++++ Dataset records ++++

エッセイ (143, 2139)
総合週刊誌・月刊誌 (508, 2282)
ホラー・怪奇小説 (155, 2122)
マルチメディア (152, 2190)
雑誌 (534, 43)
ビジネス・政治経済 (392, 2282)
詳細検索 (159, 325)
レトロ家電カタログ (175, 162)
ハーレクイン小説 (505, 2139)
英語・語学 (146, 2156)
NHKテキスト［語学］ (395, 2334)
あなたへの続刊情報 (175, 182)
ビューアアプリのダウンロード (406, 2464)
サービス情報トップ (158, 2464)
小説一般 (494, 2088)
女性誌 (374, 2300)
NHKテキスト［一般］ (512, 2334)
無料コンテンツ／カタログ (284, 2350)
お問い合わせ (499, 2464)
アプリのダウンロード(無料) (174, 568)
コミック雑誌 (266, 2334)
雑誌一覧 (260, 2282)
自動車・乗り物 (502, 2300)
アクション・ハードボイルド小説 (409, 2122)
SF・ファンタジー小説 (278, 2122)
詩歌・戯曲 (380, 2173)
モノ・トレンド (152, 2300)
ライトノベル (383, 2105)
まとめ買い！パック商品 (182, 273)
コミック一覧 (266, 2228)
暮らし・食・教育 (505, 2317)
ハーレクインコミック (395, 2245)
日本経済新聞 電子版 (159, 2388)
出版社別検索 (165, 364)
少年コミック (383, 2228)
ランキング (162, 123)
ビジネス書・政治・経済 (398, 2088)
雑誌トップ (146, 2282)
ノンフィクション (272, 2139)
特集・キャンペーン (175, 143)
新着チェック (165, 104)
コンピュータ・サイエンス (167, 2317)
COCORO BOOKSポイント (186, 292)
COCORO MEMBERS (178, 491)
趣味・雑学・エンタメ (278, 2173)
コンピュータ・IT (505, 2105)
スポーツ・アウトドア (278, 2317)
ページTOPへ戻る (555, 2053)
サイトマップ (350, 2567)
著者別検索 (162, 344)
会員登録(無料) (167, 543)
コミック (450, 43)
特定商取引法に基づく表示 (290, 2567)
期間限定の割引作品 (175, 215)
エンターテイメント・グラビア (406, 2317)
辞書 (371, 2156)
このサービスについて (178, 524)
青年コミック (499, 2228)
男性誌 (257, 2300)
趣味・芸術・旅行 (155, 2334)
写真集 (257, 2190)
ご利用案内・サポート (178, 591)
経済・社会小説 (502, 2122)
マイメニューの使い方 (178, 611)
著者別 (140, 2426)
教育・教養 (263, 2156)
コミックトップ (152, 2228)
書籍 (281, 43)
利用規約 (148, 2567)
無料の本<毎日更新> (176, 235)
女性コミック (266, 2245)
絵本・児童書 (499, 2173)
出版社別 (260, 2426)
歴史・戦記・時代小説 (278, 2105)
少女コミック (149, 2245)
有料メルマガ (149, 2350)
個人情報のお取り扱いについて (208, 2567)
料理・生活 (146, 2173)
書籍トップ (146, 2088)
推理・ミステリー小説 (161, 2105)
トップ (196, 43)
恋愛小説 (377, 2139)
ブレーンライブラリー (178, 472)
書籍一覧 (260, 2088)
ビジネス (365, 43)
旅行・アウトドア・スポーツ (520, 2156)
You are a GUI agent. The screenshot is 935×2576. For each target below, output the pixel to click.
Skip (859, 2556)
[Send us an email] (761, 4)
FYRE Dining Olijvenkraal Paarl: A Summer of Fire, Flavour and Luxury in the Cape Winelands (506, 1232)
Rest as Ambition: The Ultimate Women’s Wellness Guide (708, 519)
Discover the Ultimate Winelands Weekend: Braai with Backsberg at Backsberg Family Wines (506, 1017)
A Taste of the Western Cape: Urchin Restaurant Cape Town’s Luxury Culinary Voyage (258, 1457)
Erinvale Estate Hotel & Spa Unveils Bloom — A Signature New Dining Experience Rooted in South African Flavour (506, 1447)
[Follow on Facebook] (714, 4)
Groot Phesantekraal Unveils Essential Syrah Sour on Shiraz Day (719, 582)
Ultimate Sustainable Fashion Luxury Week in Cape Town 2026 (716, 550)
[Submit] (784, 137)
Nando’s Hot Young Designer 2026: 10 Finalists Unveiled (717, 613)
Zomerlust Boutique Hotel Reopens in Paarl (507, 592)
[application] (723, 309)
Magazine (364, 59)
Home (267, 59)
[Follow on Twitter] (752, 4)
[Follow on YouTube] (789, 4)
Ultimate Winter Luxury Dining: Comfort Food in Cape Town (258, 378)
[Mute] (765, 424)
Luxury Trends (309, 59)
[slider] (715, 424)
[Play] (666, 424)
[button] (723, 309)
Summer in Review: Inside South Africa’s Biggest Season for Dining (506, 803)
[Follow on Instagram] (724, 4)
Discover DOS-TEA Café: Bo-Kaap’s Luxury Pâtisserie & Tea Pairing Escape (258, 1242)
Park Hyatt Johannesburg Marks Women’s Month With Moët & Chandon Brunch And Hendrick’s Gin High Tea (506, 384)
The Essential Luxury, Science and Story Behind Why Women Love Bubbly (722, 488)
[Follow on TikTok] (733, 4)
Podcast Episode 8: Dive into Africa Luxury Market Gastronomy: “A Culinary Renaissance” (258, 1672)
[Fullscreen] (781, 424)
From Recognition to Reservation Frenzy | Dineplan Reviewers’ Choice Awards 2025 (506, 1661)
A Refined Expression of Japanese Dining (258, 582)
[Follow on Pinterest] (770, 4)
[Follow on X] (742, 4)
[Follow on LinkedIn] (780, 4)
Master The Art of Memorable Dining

++++

» Your instructions
Count the lines in the entries above that include the string "Discover", then give only that figure.

» Answer box
2